Text extract =>
#####
# Meet Tyrion! (New Addition)



## TheDarkestMinds (Feb 28, 2015)

If you saw this thread
http://www.dogforums.com/general-dog-forum/380946-heading-out-pick-up.html

You know that I have a new addition. If you haven't seen that thread, check it out and you will get his story. He came from a far from ideal situation. 

So far he is a good boy. He seems to have had zero training but we are working on it. He is only a year old after all. As for his first day...It's not been a bad one. He's just learning boundaries and that makes me the "mean lady" that says "No" and stops him from doing fun stuff lol.

I can definitely see all the breeds in him. He has a poodle snout, chihuahua ears/build, he's fluffy like a Pomeranian and has a curly tail like a pom. Though curly his tail is really short. 

He still hasn't settled completely. While the other dogs nap he paces from dog to dog until he gives up and lays down. But he never lays for more than about 15 minutes and he has yet to sleep. Lol he reminds me of a little kid too scared to fall asleep because he will miss something.

Like I said in my other thread I can understand all this considering that he had been kept in a cage outside with no exercise. So he's got a lot of pent up energy to burn. We already went on a hike and I have taken him on a couple walks around the neighborhood today. 

Anyways to what you are really here for....pictures




























He likes to "groom" Morrison...especially his ears lol. 


















Leia says "EW! I don't want an ear cleaning from you!"


----------



## Boleyn (Aug 25, 2008)

So cute! Love that tail. Great name choice, perfect for a little "lion".


----------



## TheDarkestMinds (Feb 28, 2015)

Boleyn said:


> So cute! Love that tail. Great name choice, perfect for a little "lion".


Thanks! And yeah I thought the name suited him .


----------



## LittleFr0g (Jun 11, 2007)

Aw, he's adorable! Congratulations!


----------



## Okami Mallorii (May 26, 2015)

He's a cutie. I love his tail


----------



## Spirit_of_Cotons (Jun 21, 2009)
#####
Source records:
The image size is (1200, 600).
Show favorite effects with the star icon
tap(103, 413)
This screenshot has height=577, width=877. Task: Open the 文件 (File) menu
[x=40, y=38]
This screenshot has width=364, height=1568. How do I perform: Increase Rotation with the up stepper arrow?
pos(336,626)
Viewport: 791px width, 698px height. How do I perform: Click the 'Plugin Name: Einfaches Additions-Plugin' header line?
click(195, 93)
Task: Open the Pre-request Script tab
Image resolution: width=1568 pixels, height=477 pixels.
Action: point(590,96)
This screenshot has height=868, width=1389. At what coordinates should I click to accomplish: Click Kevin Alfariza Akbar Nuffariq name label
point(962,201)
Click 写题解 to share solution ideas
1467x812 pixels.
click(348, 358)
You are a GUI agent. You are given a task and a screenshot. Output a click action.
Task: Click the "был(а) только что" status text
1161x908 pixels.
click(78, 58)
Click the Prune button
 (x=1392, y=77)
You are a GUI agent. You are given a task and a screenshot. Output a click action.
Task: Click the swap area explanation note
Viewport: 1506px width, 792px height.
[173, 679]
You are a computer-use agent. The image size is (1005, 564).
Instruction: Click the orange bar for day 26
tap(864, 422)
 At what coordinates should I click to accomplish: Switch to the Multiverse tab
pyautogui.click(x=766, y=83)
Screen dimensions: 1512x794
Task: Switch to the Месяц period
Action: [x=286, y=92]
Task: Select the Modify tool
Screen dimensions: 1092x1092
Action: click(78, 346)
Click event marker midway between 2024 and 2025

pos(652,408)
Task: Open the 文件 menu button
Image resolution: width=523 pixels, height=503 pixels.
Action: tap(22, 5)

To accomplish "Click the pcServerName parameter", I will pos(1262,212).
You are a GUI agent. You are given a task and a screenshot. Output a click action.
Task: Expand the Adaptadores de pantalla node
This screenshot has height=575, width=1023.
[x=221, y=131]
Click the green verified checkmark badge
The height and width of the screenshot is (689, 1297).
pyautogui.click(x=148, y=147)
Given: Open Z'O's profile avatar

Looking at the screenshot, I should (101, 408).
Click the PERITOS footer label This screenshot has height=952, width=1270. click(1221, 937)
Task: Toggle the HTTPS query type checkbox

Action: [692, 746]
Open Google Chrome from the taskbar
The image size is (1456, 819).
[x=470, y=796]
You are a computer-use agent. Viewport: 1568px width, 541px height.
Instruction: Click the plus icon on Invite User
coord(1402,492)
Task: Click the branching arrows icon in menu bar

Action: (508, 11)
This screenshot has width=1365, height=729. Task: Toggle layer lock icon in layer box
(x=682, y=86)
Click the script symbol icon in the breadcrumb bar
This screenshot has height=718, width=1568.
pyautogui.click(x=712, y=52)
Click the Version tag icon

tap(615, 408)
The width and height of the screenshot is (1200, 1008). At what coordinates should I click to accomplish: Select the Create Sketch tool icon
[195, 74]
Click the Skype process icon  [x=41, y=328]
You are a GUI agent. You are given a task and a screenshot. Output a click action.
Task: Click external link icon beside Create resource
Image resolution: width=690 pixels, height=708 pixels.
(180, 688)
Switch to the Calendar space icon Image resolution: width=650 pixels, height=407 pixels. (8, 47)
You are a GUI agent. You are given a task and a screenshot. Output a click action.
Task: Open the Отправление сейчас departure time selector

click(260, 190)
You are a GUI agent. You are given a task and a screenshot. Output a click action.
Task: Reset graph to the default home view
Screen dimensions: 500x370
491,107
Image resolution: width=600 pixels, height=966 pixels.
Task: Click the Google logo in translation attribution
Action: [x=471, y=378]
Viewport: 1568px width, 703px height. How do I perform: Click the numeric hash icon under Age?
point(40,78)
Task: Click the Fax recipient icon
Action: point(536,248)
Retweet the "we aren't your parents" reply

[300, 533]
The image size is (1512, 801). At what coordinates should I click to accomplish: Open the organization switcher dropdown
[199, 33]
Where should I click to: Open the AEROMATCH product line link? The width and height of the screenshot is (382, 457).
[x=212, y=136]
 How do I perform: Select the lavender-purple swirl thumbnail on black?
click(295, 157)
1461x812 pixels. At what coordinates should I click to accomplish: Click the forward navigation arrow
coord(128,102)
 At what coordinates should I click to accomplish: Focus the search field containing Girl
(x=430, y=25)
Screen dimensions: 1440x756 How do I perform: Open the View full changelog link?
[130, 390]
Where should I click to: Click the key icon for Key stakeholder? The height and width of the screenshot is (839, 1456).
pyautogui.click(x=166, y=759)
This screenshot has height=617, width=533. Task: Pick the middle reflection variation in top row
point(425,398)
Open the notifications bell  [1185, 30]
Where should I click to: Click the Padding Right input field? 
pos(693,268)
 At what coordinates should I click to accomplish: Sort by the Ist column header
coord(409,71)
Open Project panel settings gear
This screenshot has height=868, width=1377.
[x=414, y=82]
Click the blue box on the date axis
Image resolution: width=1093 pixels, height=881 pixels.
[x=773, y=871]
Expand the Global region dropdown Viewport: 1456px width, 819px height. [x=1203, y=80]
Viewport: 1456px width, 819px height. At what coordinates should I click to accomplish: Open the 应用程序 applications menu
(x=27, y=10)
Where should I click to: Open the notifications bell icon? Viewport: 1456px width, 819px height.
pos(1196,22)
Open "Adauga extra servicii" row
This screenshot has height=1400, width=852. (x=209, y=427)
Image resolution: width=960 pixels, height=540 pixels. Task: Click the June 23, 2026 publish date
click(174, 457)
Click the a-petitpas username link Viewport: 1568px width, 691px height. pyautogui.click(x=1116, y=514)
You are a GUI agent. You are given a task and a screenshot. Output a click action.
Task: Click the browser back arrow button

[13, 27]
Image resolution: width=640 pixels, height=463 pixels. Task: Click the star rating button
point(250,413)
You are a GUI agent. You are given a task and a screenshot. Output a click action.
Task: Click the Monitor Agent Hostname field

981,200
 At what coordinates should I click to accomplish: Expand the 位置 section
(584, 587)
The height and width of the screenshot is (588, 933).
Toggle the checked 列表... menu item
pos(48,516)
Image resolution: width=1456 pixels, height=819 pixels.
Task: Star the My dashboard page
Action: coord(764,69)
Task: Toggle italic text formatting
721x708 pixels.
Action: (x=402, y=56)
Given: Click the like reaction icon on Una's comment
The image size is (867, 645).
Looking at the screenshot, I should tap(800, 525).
#####
Jobs =>
(a) Please retype the part of the forum thread about Tyrion starting at "Like I said" and ending at "the neighborhood today.".
(b) In the forum thread about Tyrion, where had the dog been kept before his new owner took him in?

Solution set =>
(a)
Like I said in my other thread I can understand all this considering that he had been kept in a cage outside with no exercise. So he's got a lot of pent up energy to burn. We already went on a hike and I have taken him on a couple walks around the neighborhood today.

(b) In a cage outside with no exercise.